We have been using (and loving) a digital Safety 1st monitor for our son since he was a baby (he's 3.5 yrs now). We still want to use a monitor in his room at night. But, now we also have a 4 month old and she's hopefully getting to the point where we can lay her down on her own while we're elsewhere in the house. So, we need a monitor for her, too. We only want audio, no video. I tried searching for monitor sets that include transmitters for 2 rooms, but my search seems to suggest that these no longer exist...? If we simply buy another digital monitor set, how do we make sure there won't be interference with the existing monitor? I've seen some that claim to "search for an open channel" or somthing like that. Is that what I want?


----------



## Maedze (Dec 16, 2008)

Is there a particular reason you need a monitor for your 3 year old? I never used them past 18 months or so because at that point if they need you they come get you!


----------



## not_telling (Mar 31, 2008)

Quote:


> Originally Posted by *Maedze*
> 
> Is there a particular reason you need a monitor for your 3 year old? I never used them past 18 months or so because at that point if they need you they come get you!

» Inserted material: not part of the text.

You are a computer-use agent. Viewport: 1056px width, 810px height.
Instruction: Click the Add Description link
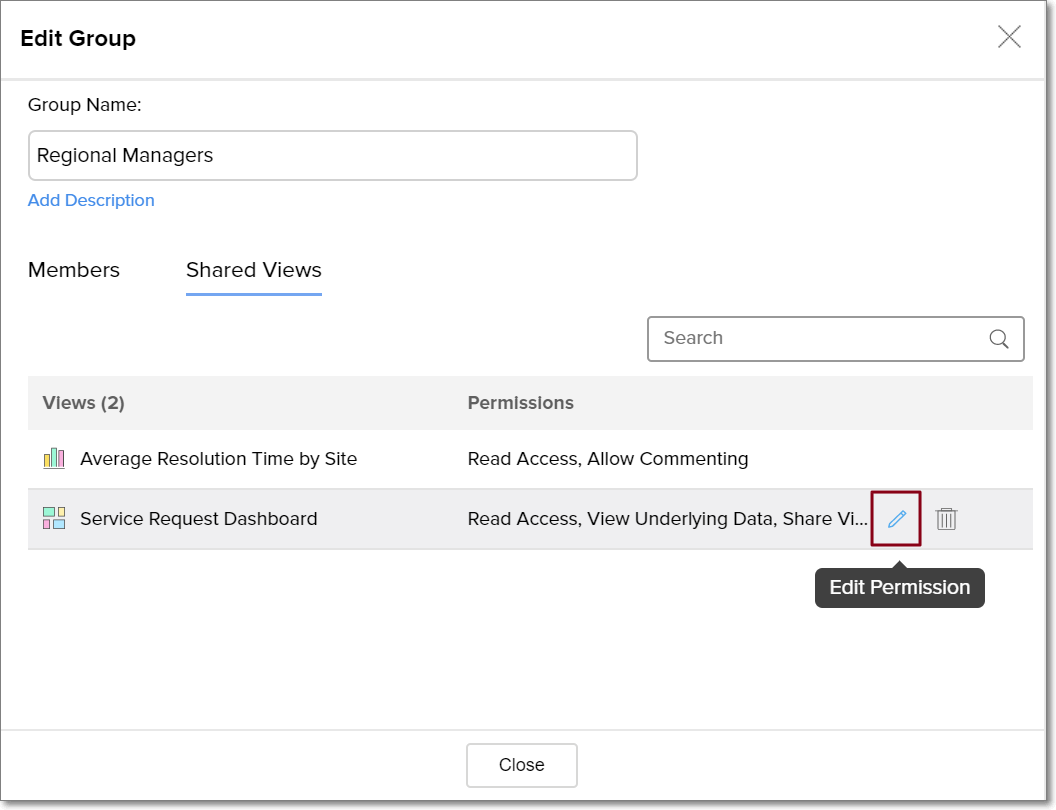(x=91, y=200)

I actually wasn't sure we'd still need it at this point...we've stopped using it at naptime.

BUT...the issue is nighttime. We sleep with white noise in our room, which is down the hall from DS's room. So if he was just calling for us, we'd have a hard time hearing him. We have an older home with old doors and old doorknobs, and the doorknob in his room can be a little tricky to operate. In general he does fine with it, but there was a night a couple months ago when he threw up in the middle of the night (it sounded like a little coughing in the monitor) and he tried to get out of his room, but his poor little hands were all barfy and slippery and he couldn't get a good enough grasp on the doorknob...so he started crying for daddy...and thankfully we could hear him because of the monitor.

I had been trying just moving the monitor from room to room, depending on whether I was trying to get DD to sleep on her own or not...but, frankly, it's a bit of a pain to keep moving the transmitter.

I know the most obvious answer may be to try to make the doorknob easier/more reliable (or replace it)...but, honestly, I don't know when that might happen. In the meantime, maybe we just need to get a second monitor and return it if it causes interference.


----------



## LaughingHyena (May 4, 2004)

It might be worth looking into cordless phones. Ours has a baby monitor mode where we can set up a handset as the trainsmitter, then dial it from our downstairs handset and listen in. If a call comes in the handset rings as normal and exits the baby monitor mode when you answer, you have to remember to redial the transmitting handset when you are done.

I know we can page a couple of handsets at once so I wonder if you would be able to dial into several handsets on the baby monitor mode.


----------